* TEXT SEGMENT
Customers quickly come and go, grabbing bundles of the green leafy, legal plant that they deem good enough before punching digits into phones and disappearing as quickly as they came.

“We need to do everything quickly, and paying with cash here is slow,” Omar, one of the khat sellers says as he chews on the green leafy plant himself. “It keeps people calm if they can get their khat quickly.”

No cash is transferred, and there’s not a credit card in sight. But customers haven’t got their daily khat fix for free; they’ve paid using their mobiles, transferring money on the sandy Somali street in seconds with little more than a mobile phone and a few numbers.

There are not many things tiny Somaliland can claim to be a world leader in, but cashless payments might be one.

The self-declared country, which broke away from Somalia in 1991 but remains unrecognised by the international community, has become something of a wild frontier for cashless payments as it charts a trajectory towards creating the world’s first cashless society.

Whether in a shack on the side of a road or a supermarket in the capital of Hargeisa, mobile payments are fast becoming the standard in the country.

“Most people are paying by mobile now,” Omar says, as he processes a payment on his mobile in one hand. “It’s so much easier.”
While developed and developing countries alike have been moving toward cashless payments with phones or contactless cards, Somaliland’s motivation is unique.

* MATERIAL TO PROCESS
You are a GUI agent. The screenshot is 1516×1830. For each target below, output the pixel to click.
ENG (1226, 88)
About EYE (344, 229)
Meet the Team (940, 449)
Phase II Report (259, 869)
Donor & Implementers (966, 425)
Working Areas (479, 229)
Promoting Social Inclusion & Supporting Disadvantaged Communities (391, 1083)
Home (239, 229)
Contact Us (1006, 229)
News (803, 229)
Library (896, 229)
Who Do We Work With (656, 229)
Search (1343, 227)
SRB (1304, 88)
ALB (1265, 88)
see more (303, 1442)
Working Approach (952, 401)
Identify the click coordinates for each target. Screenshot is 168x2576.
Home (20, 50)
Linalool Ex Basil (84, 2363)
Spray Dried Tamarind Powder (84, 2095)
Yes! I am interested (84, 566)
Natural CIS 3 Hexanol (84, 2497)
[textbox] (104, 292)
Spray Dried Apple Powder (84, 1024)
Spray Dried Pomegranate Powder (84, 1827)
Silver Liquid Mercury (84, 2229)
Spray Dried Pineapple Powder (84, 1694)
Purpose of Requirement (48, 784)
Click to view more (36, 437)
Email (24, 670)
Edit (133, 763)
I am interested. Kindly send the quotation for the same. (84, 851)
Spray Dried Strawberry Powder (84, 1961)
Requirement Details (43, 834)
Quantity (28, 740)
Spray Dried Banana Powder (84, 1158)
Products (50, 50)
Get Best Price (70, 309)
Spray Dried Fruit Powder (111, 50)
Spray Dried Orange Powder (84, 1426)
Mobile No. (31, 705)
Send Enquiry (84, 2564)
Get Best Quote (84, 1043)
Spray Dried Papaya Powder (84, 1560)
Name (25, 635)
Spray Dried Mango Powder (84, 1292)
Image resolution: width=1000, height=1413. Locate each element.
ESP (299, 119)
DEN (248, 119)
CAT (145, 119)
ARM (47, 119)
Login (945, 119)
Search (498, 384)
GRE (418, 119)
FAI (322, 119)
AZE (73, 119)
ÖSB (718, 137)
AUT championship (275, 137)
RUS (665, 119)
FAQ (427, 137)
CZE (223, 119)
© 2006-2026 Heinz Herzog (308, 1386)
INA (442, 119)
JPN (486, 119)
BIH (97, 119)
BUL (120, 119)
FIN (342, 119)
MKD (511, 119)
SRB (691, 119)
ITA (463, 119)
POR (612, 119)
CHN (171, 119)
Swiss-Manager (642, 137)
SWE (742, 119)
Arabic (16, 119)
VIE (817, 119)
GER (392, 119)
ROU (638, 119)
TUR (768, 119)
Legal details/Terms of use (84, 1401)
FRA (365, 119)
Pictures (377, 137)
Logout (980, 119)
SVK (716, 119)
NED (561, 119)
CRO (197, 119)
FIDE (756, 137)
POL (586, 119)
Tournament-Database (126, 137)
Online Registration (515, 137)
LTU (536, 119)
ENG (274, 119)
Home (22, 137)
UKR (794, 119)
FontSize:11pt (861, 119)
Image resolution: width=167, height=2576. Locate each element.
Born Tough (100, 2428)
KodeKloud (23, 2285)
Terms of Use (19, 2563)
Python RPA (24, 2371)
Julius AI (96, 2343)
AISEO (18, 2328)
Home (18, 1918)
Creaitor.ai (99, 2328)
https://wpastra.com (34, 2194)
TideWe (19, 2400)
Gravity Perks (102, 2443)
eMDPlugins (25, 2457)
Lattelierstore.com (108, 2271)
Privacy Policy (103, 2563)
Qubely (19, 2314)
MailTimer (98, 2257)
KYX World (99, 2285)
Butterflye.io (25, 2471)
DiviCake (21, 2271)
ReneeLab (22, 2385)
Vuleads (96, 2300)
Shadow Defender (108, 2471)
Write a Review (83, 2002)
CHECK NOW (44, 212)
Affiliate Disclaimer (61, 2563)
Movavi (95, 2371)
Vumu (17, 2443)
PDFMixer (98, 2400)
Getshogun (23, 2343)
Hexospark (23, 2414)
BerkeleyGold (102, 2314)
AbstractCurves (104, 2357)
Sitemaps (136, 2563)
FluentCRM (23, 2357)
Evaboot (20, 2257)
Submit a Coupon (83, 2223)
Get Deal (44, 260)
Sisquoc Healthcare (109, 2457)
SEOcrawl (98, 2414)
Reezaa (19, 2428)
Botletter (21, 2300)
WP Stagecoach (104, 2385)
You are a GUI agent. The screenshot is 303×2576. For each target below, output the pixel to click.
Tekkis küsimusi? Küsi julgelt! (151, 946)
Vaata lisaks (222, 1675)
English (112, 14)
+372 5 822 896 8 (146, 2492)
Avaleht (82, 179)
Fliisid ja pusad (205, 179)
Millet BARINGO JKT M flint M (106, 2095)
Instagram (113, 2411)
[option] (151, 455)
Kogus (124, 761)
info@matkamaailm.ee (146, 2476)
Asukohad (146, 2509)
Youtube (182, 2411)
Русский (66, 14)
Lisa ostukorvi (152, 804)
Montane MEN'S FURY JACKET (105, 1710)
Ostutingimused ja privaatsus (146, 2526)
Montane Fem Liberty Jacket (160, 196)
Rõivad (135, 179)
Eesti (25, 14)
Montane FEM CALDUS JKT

* WRITTEN EXERCISE 1
According to the passage on Somaliland's mobile payments, in what year did Somaliland break away from Somalia?
* WRITTEN EXERCISE 2
Copy the entries from their first line through the line containing "CRO (197, 119)", including both of those lines.
The entries have nothing to do with the passage on Somaliland's mobile payments.

* EXERCISE RESULT 1
1991

* EXERCISE RESULT 2
You are a GUI agent. The screenshot is 1516×1830. For each target below, output the pixel to click.
ENG (1226, 88)
About EYE (344, 229)
Meet the Team (940, 449)
Phase II Report (259, 869)
Donor & Implementers (966, 425)
Working Areas (479, 229)
Promoting Social Inclusion & Supporting Disadvantaged Communities (391, 1083)
Home (239, 229)
Contact Us (1006, 229)
News (803, 229)
Library (896, 229)
Who Do We Work With (656, 229)
Search (1343, 227)
SRB (1304, 88)
ALB (1265, 88)
see more (303, 1442)
Working Approach (952, 401)
Identify the click coordinates for each target. Screenshot is 168x2576.
Home (20, 50)
Linalool Ex Basil (84, 2363)
Spray Dried Tamarind Powder (84, 2095)
Yes! I am interested (84, 566)
Natural CIS 3 Hexanol (84, 2497)
[textbox] (104, 292)
Spray Dried Apple Powder (84, 1024)
Spray Dried Pomegranate Powder (84, 1827)
Silver Liquid Mercury (84, 2229)
Spray Dried Pineapple Powder (84, 1694)
Purpose of Requirement (48, 784)
Click to view more (36, 437)
Email (24, 670)
Edit (133, 763)
I am interested. Kindly send the quotation for the same. (84, 851)
Spray Dried Strawberry Powder (84, 1961)
Requirement Details (43, 834)
Quantity (28, 740)
Spray Dried Banana Powder (84, 1158)
Products (50, 50)
Get Best Price (70, 309)
Spray Dried Fruit Powder (111, 50)
Spray Dried Orange Powder (84, 1426)
Mobile No. (31, 705)
Send Enquiry (84, 2564)
Get Best Quote (84, 1043)
Spray Dried Papaya Powder (84, 1560)
Name (25, 635)
Spray Dried Mango Powder (84, 1292)
Image resolution: width=1000, height=1413. Locate each element.
ESP (299, 119)
DEN (248, 119)
CAT (145, 119)
ARM (47, 119)
Login (945, 119)
Search (498, 384)
GRE (418, 119)
FAI (322, 119)
AZE (73, 119)
ÖSB (718, 137)
AUT championship (275, 137)
RUS (665, 119)
FAQ (427, 137)
CZE (223, 119)
© 2006-2026 Heinz Herzog (308, 1386)
INA (442, 119)
JPN (486, 119)
BIH (97, 119)
BUL (120, 119)
FIN (342, 119)
MKD (511, 119)
SRB (691, 119)
ITA (463, 119)
POR (612, 119)
CHN (171, 119)
Swiss-Manager (642, 137)
SWE (742, 119)
Arabic (16, 119)
VIE (817, 119)
GER (392, 119)
ROU (638, 119)
TUR (768, 119)
Legal details/Terms of use (84, 1401)
FRA (365, 119)
Pictures (377, 137)
Logout (980, 119)
SVK (716, 119)
NED (561, 119)
CRO (197, 119)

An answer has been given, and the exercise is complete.